## Task
Find the line below with "Toggle the select-all header checkbox". Print it and every line after it exactly, through the last line, leaving out the pictures.

## Records for this exercise
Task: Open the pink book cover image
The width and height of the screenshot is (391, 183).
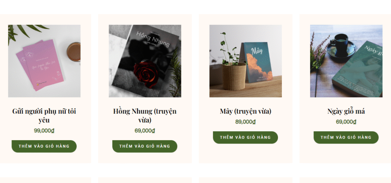Action: coord(44,61)
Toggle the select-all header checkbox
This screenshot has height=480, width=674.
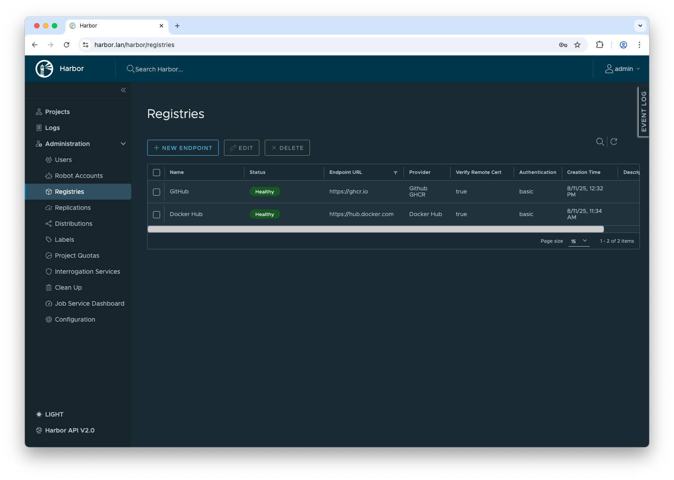pos(157,173)
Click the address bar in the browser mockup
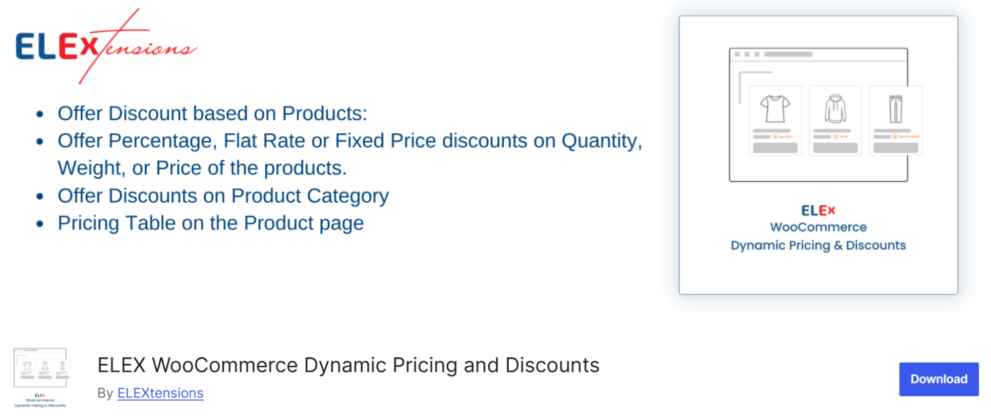Viewport: 991px width, 418px height. (x=788, y=53)
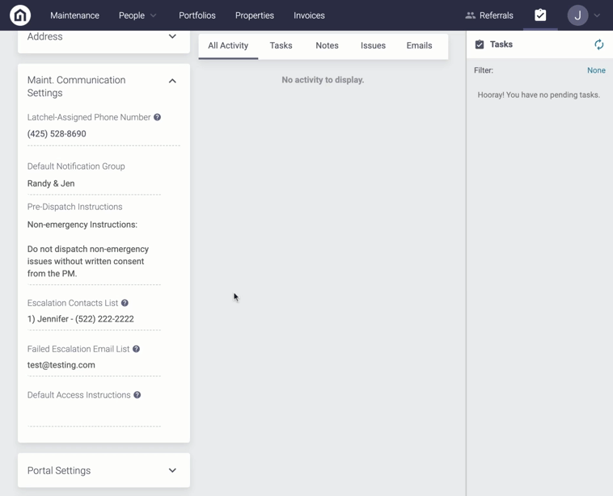Open the Issues tab
Screen dimensions: 613x496
click(373, 46)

## Answer to this exercise
Toggle the select-all header checkbox
This screenshot has height=480, width=674.
pos(157,173)
Click the address bar in the browser mockup
Viewport: 991px width, 418px height. (x=788, y=53)
Open the Issues tab
Screen dimensions: 613x496
click(373, 46)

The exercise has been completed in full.